A bizarre attempted murder case involving twin sisters who were co-valedictorians of their high school class in Campo is back in the spotlight, two decades later.
Prosecutors have appealed to Gov. Jerry Brown to deny parole to Jeen “Gina” Han, convicted of conspiring to try to kill her twin sister Sunny Han in Irvine more than 20 years ago, officials said Monday.
A letter was sent last Monday to Brown outlining the Orange County District Attorney’s Office‘s opposition to parole.
Han “manipulated two younger males (one a minor at the time) to assist in her crimes,” Deputy District Attorney Nikki Chambers wrote in the letter.
“Up until the day before the offense, Gina Han repeatedly attempted to recruit different accomplices to participate in her elaborate scheme to get revenge on Sunny Han for pressing criminal charges against her,” Chambers wrote.
Although the South Korean-born twins attained high honors together in San Diego County, in the years that followed they became estranged. Gina believed Sunny had some of her belongings and wouldn’t return them, so a murder plot was planned, prosecutors said.
The plot came apart on Nov. 6, 1996, when Sunny Han managed to call 911 while her roommate was being attacked and police broke it up, Chambers wrote.
Co-defendants Archie Bryant and John Sayarath masqueraded as magazine salesmen before forcing their way into the apartment of Sunny Han and her roommate Helen Kim, Chambers said.
The pair first confronted Kim, but Sunny Han heard the ruckus and was able to call police before the two men also held her captive, Chambers wrote.
Gina Han earlier that year had gotten in trouble for stealing from her aunt, uncle and twin sister, Chambers wrote. Gina Han resented that her sister helped with the prosecution, the prosecutor said.
Dr. Brianna Satterhthwaite, a psychologist, diagnosed Han before her parole hearing in October with borderline personality disorder with antisocial traits, Chambers said.
Prosecutors contend Han has not gotten any of the specialized therapy or medication needed to treat the disorder
The psychologist noted the inmate has had a “relatively positive disciplinary history,” Chambers wrote. The psychologist, however, said the inmate is a “low risk for violence” and that she was 22 1/2 years old at the time of the plot.

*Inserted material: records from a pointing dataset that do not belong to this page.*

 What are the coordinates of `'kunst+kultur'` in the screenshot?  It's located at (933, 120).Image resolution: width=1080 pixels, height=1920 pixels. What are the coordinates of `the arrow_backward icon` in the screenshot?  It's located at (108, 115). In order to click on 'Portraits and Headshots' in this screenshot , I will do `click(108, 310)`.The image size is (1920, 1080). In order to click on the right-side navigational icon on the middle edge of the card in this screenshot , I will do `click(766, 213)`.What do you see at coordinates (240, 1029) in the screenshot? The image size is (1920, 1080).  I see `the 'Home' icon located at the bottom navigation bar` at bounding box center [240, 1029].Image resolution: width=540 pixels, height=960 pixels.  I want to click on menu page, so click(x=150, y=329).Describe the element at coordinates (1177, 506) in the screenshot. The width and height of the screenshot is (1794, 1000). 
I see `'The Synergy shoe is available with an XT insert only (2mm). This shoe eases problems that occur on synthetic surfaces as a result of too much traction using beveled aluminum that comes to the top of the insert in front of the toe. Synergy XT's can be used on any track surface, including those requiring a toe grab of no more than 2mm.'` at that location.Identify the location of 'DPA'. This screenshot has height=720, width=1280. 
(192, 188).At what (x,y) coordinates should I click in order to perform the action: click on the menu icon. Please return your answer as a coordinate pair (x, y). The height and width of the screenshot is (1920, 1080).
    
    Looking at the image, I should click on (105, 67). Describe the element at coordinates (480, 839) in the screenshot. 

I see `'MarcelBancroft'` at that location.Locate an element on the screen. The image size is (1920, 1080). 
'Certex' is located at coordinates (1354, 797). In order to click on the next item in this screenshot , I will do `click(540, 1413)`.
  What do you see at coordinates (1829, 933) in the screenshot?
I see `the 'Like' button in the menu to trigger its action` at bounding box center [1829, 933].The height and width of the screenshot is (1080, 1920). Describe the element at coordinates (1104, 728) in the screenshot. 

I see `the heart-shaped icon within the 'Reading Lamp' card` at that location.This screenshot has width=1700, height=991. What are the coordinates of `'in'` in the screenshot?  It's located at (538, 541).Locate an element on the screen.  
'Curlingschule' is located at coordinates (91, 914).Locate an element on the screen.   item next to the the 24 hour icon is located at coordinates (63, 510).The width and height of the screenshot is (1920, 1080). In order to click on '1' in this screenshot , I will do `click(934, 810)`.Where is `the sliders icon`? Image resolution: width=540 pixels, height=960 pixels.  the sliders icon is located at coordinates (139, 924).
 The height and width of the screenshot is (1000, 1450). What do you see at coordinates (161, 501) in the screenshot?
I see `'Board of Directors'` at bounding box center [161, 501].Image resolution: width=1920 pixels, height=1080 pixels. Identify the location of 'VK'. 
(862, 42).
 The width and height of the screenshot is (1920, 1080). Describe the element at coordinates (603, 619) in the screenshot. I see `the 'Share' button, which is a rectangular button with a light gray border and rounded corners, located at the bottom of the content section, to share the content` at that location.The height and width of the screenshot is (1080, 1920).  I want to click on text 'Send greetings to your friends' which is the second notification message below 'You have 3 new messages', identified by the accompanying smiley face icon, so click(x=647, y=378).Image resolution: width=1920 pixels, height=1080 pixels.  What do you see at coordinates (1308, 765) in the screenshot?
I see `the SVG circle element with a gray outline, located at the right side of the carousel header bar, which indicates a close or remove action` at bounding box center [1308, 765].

At her parole hearing, Han “at first blush appeared to have attempted introspection. However she is very intelligent and still manipulative,” Chambers wrote.
Han submitted letters to the parole board from men from across the country and even out of the country she struck up pen-pal relationships with, Chambers said.
“In just writing letters to them, she `facilitated’ them in offering her money, lodging, jobs, and with regard to a gentleman in England, even giving her $100,000 after only corresponding with her for 12 months,” Chambers wrote.
“The fact remains that she is still flexing the manipulation muscles that she used when she recruited two young men to murder her sister, and they appear to be as keen as they were in 1996.”
There was no immediate response from Brown’s office to a request for comment.